Parceria entre Coppe e Instituto de Pesquisa da Marinha integra gerador a diesel com dessalinização por membranas, reaproveita calor residual e garante água potável e eletricidade em locais isolados
Pesquisadores da Coppe/UFRJ, em parceria com o Instituto de Pesquisa da Marinha, desenvolveram um módulo transportável para suprir água e energia em situações de emergência.
O equipamento foi pensado para atuação rápida em áreas isoladas, bases temporárias e regiões afetadas por desastres naturais, onde a infraestrutura foi comprometida.
O projeto já passou por testes operacionais instalados em um reboque dos Fuzileiros Navais, confirmando sua aplicabilidade logística em campo, conforme informação divulgada pela UFRJ.
Como funciona o SISMAE
O sistema combina um gerador a diesel com um processo de dessalinização por membranas, em um único módulo móvel, facilitando transporte e instalação rápida.
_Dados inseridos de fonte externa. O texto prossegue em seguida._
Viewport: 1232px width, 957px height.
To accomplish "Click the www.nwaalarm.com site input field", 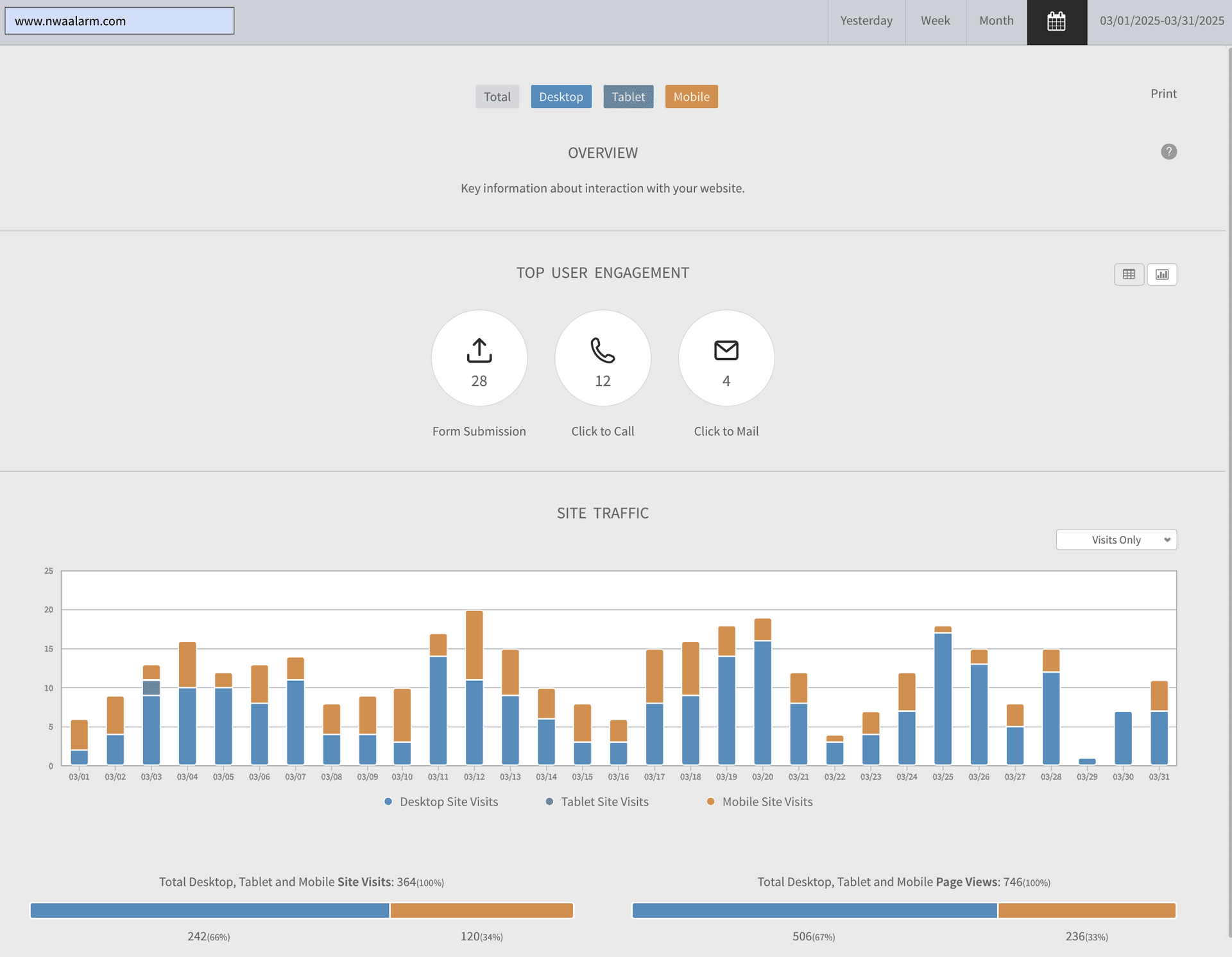I will pos(119,21).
Uma característica chave é o reaproveitamento térmico do calor residual do gerador, o que aumenta a eficiência energética geral e reduz desperdícios em operação.
Ensaios operacionais e uso pelos Fuzileiros Navais
Em testes reais, a unidade foi montada em um reboque dos Fuzileiros Navais, demonstrando robustez e confiabilidade em condições de campo.
Para a Marinha, o equipamento amplia a sustentação logística em operações anfíbias, postos avançados e missões expedicionárias, fornecendo água potável e eletricidade onde mais se precisa.
Aplicação humanitária e alcance civil
Além do uso militar, o SISMAE tem caráter dual, podendo ser empregado diretamente no apoio à população civil em calamidades, garantindo recursos essenciais de forma imediata.
A integração de água e energia em um único módulo facilita a resposta a crises humanitárias, agiliza o restabelecimento de serviços e ajuda a salvar vidas.
Pesquisa, formação e apoio institucional
Coordenado pela professora Carolina Cotta, do Programa de Engenharia Mecânica da Coppe, o projeto também gerou capacitação de pesquisadores e avanços em engenharia térmica e microfluídica.
O desenvolvimento contou com apoio da Capes, via Procad Defesa, e do CTecCFN, evidenciando sinergia entre a academia e o setor de Defesa para soluções aplicadas.